Dans de nombreuses régions du monde, on prévoit que le changement climatique réduira les précipitations et augmentera la variabilité des précipitations. Le risque accru de sécheresse est susceptible d'avoir des effets dévastateurs sur la croissance des cultures. Le lundi après-midi Géonomique bioénergétique abordera cette réalité en présentant des recherches axées sur le développement d'idéotypes de rendement dans un climat changeant, avec une attention particulière sur le stress hydrique.
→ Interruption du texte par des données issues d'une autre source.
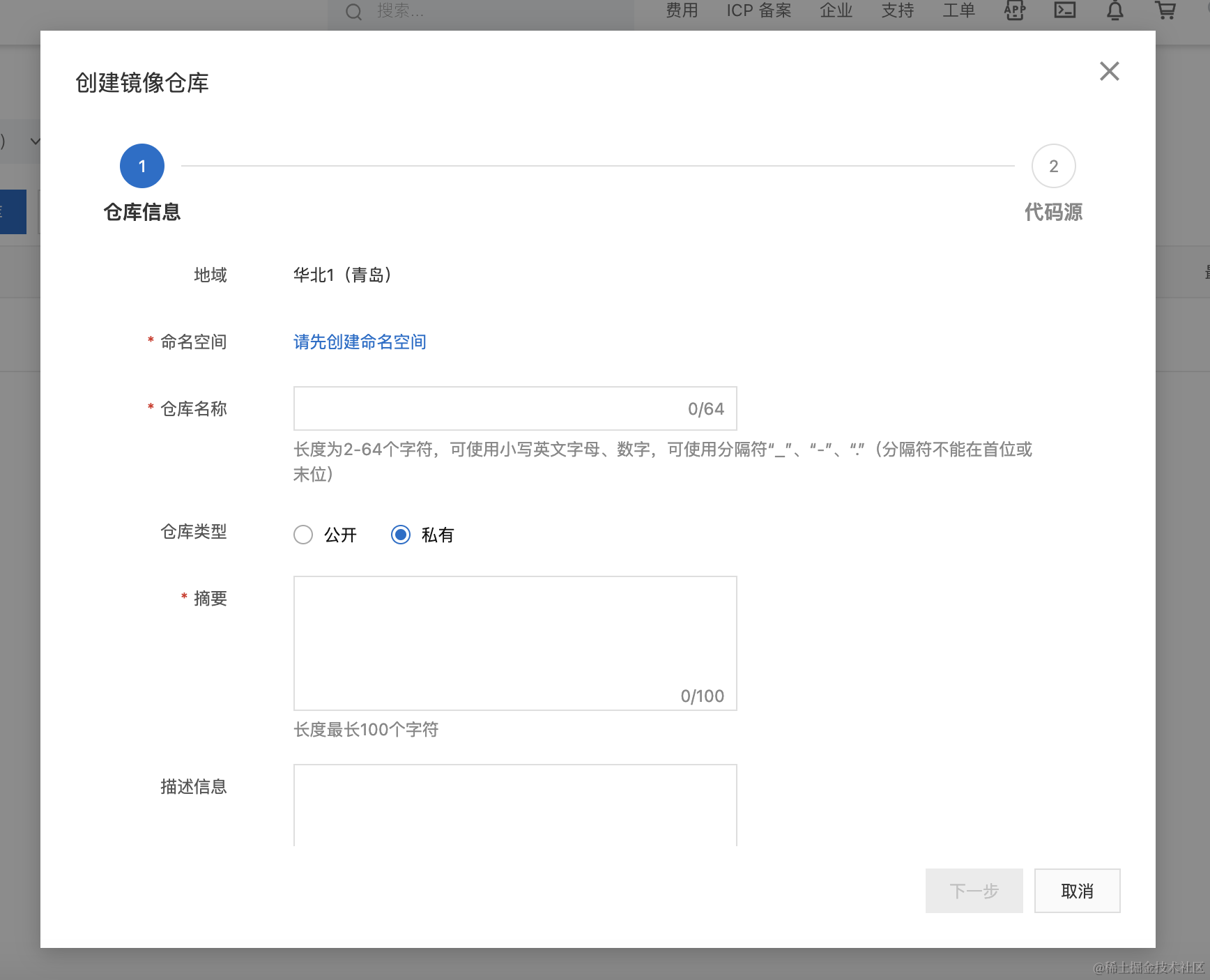Expand the dropdown chevron behind the dialog
Viewport: 1210px width, 980px height.
click(x=35, y=141)
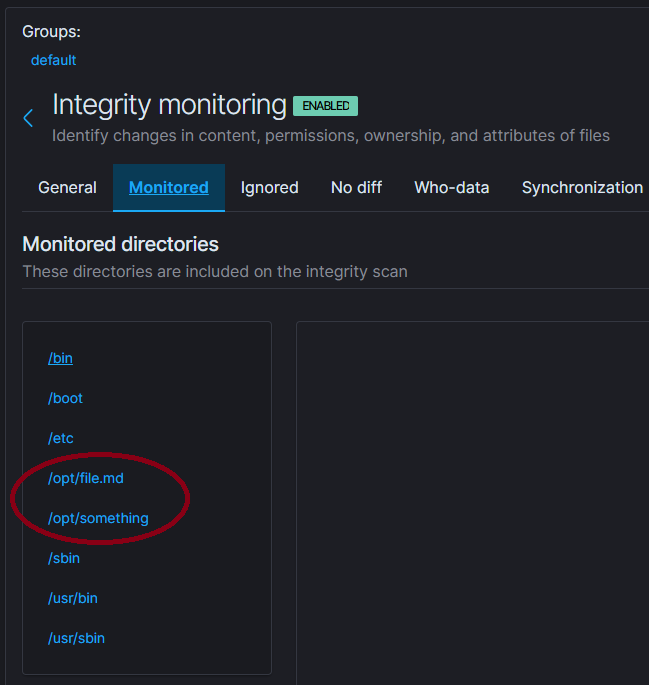The height and width of the screenshot is (685, 649).
Task: Select the /usr/sbin directory
Action: [76, 638]
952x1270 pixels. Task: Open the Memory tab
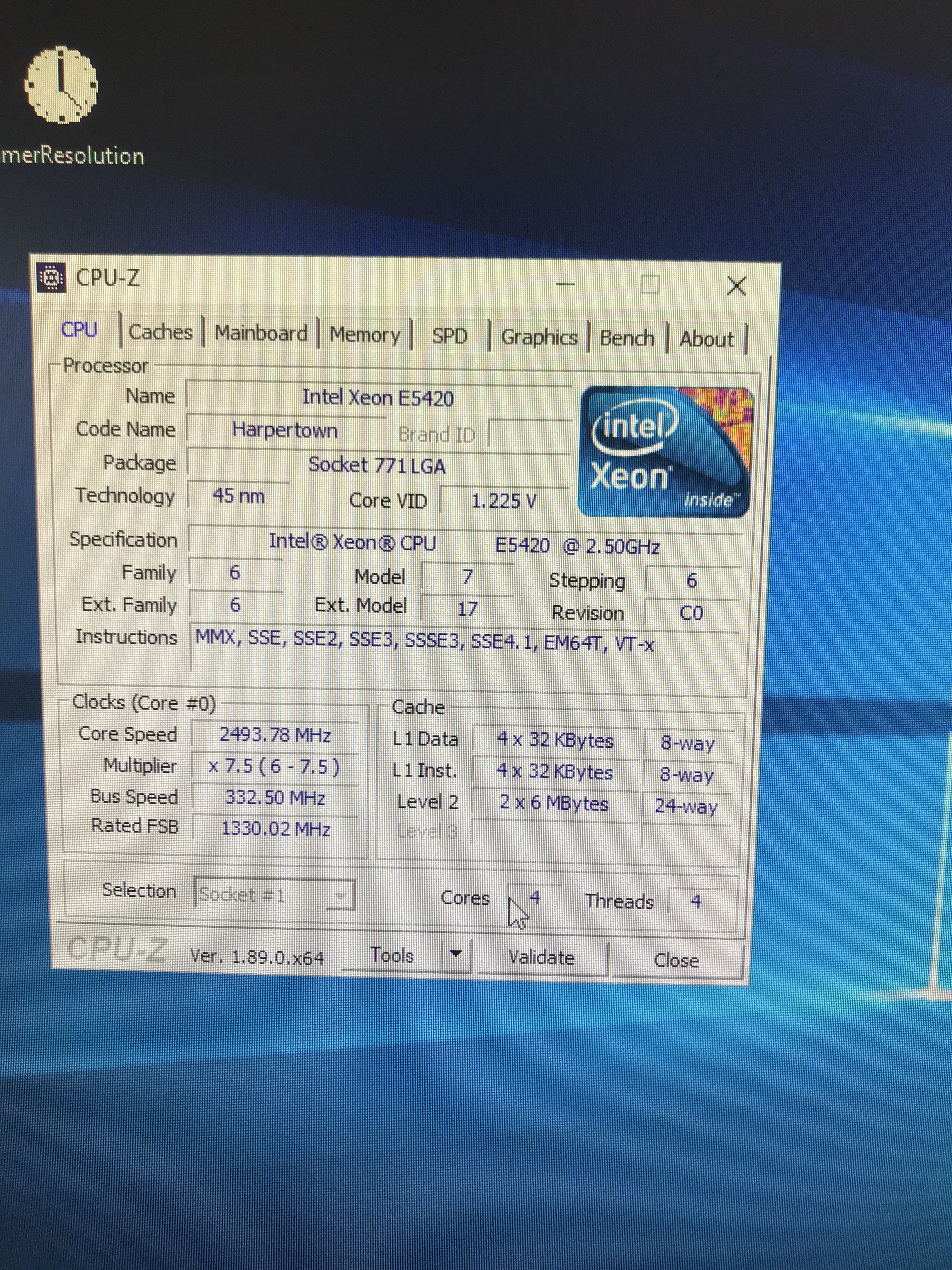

Des études en environnement contrôlé et des essais sur le terrain avec des conditions de sécheresse induite ont été largement utilisés dans un certain nombre de cultures bioénergétiques pour déterminer leur réponse au stress. Une variété de stratégies sont discutées dans cette session qui accompagne la sélection empirique pour les cultures avec des caractéristiques souhaitables. Progrès en physiologie végétale et la modélisation par simulation, ainsi que le phénotypage à haut débit et les techniques moléculaires avancées permettent une sélection plus rapide, mieux informée et plus rentable de génotypes prometteurs. Phénotypage de pointe combiné à des techniques de séquençage de nouvelle génération telles que cartographie quantitative des locus de traits, génotypage par séquençage, études d'association à l'échelle du génome et Séquençage de l'ARN sont utilisés pour identifier la variation génétique et les différences dans l'expression des gènes entre les génotypes et les traitements. Gène candidat des listes peuvent à leur tour être générées, constituées de gènes potentiellement responsables de traits observés conférant une meilleure tolérance à la sécheresse.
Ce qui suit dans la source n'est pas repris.